Ripley's Game (U.S., 2002) * * * 1/2
D: Liliana Cavani
Genuinely an overlooked film--it was never released theatrically in the United States--this adaptation of the Patricia Highsmith "Ripley" novel stars John Malkovich as the title character, a professional criminal who steals and murders to enhance his standard of living. Matt Damon played a younger Ripley only a few years earlier, which probably prompted this adaptation from the director of The Night Porter. It's a fine thriller that deserved better treatment; the story, as producer Russ Smith explained afterward, is that New Line was so fixated on promoting and pouring money into the Lord of the Rings juggernaut that it let certain other films fall to the wayside (the same thing happened to the Mr. Show feature, Run Ronnie Run, which also went straight to video). Ripley's Game needed Matt Damon to return if it ever hoped for a theatrical release--Malkovich is hardly a charismatic leading man--but it can't have helped that the entire plot concerns Ripley's manipulation of another man into committing a murder (much like Strangers on a Train, which Patricia Highsmith scripted), and subsequently tracking that man's corruption. Here's the clever thing, though: the dupe (Dougray Scott) has been diagnosed with a fatal illness, and when he agrees to assassinate a Russian gangster, he starts down a dark, dirty path that actually teaches him to appreciate life again; in this way, the sociopathic Ripley is like a self-help guru (who sets up bear traps in the living room to snare intruders). All of Ripley's Game, once you understand its tone, plays as pitch-black comedy, no more so than in the scene when Makovich and Scott are forced into killing not just their target, but each of his bodyguards as they stumble into the scene, until the bodies are stacked so high that Ripley remarks, "First class is becoming rather crowded." Ebert draws a direct line between this scene and one in the Marx Brothers' Night at the Opera, appropriately enough.
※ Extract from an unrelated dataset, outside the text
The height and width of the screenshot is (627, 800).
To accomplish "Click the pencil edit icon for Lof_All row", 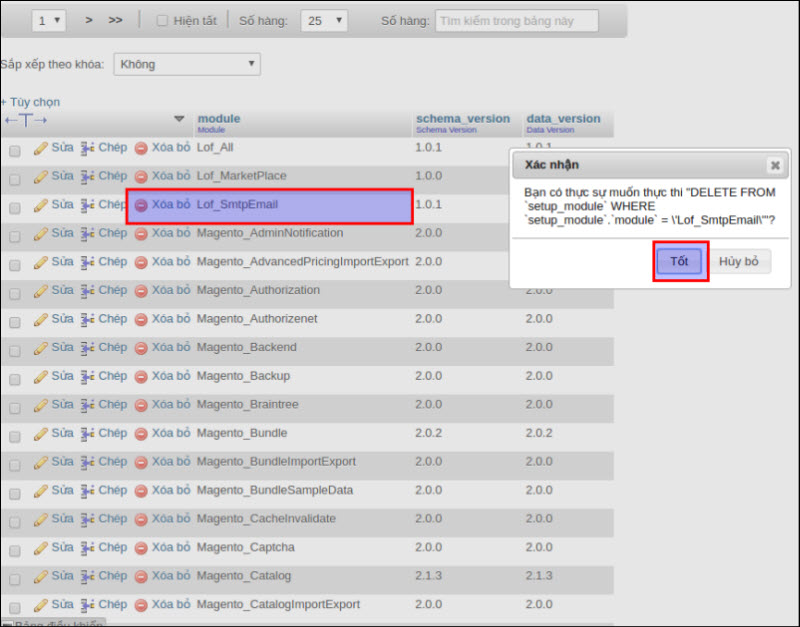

The Q&A with Malkovich was suitably steeped in more of the gallows humor. Malkovich stated his displeasure over the editing of Ripley's wrench-beating of a mobster on his front lawn. He claims to have hit the stuntman over the head with a rubber wrench for "three minutes...a good three minutes," until the man's skull cracked. All in good fun. The scene was edited to only a few seconds, which Malkovich says ruined the punchline ("Do you think he's dead?").
The next night, Terry Zwigoff, a friend of Malkovich's, would mention he was terrified of directing the man in his latest film, Art School Confidential. He found him intimidating.